半监督掩码自编码器:少量数据下释能视觉Transformer潜力

📄 中文摘要

在标签数据稀缺但无标签数据充裕的场景中训练视觉Transformer(ViT)面临挑战。针对此问题,提出半监督掩码自编码器(SSMAE)框架,该框架通过结合无标签和有标签样本,并利用动态选择的伪标签,共同优化掩码图像重建和分类任务。SSMAE的关键创新在于引入了验证驱动的门控机制,该机制仅在模型达到一定性能后才激活伪标签生成。具体而言,模型在训练初期侧重于自监督学习,通过掩码图像重建任务学习图像的内在表示。随着训练的进行,当模型在验证集上表现出足够的泛化能力时,门控机制允许利用未标记数据生成伪标签。伪标签的生成过程采用教师-学生模型或一致性正则化等方法,确保伪标签的质量。

📄 English Summary

Semi-Supervised Masked Autoencoders: Unlocking Vision Transformer Potential with Limited Data

Training Vision Transformers (ViTs) presents a significant challenge when labeled data is scarce but unlabeled data is abundant.

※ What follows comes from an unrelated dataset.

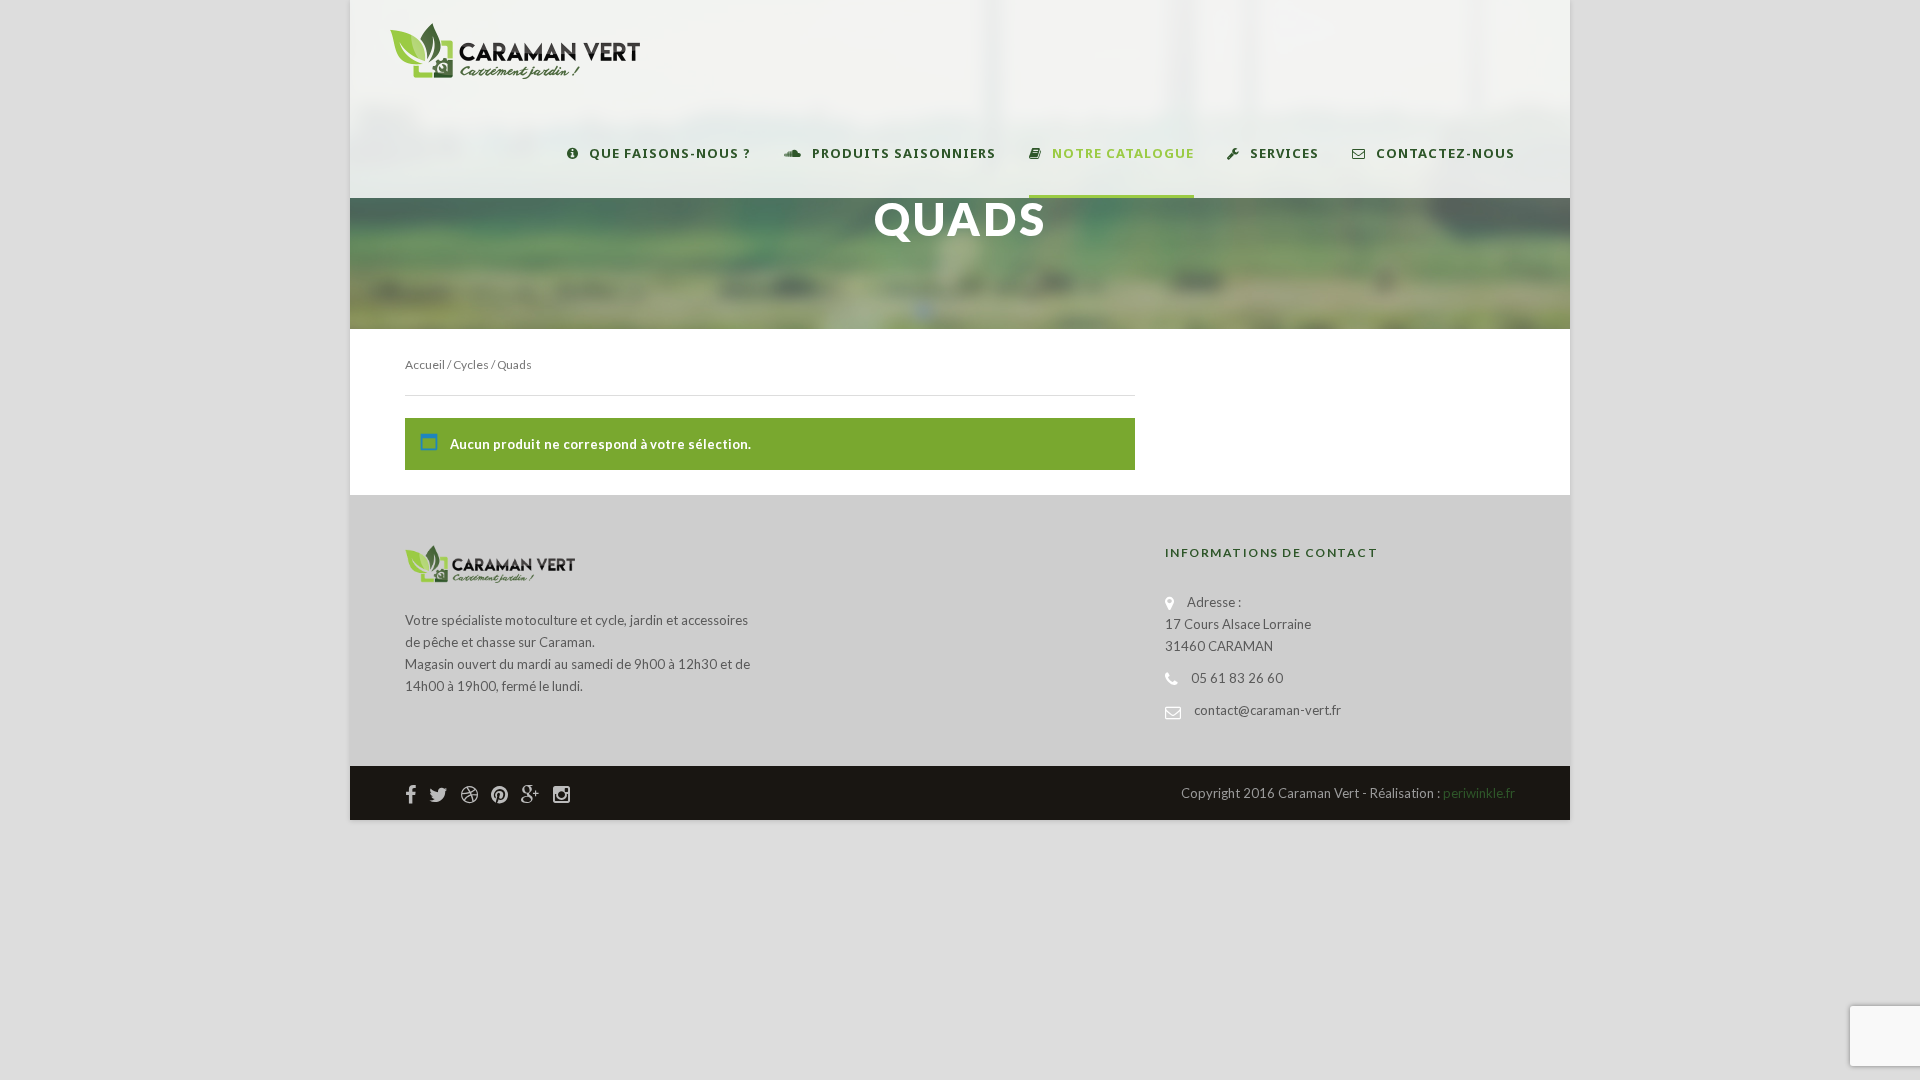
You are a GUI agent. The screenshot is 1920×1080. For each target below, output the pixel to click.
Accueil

To address this, a novel framework, Semi-Supervised Masked Autoencoder (SSMAE), is proposed. SSMAE jointly optimizes masked image reconstruction and classification tasks by leveraging both unlabeled and labeled samples, incorporating dynamically selected pseudo-labels. A key innovation of SSMAE is the introduction of a validation-driven gating mechanism that activates pseudo-labeling only after the model achieves a certain level of performance. Specifically, during the initial training phase, the model primarily focuses on self-supervised learning, acquiring intrinsic image representations through masked image reconstruction. As training progresses and the model demonstrates sufficient generalization capability on the validation set, the gating mechanism enables the generation of pseudo-labels from unlabeled data. The pseudo-label generation process employs techniques such as teacher-student models or consistency regularization to ensure the quality of these pseudo-labels. These high-quality pseudo-labels are then utilized in the supervised learning phase, alongside the limited existing true labeled data, to collaboratively train the classifier. This strategy of progressively activating pseudo-labeling effectively mitigates performance degradation caused by inaccurate pseudo-labels in the early stages of training, while fully exploiting the vast amount of unlabeled data. Through this joint optimization and dynamic pseudo-labeling strategy, SSMAE significantly enhances the performance of ViTs under limited labeled data conditions, enabling them to learn richer visual features from unlabeled data. This leads to improved generalization ability and robustness across various downstream tasks.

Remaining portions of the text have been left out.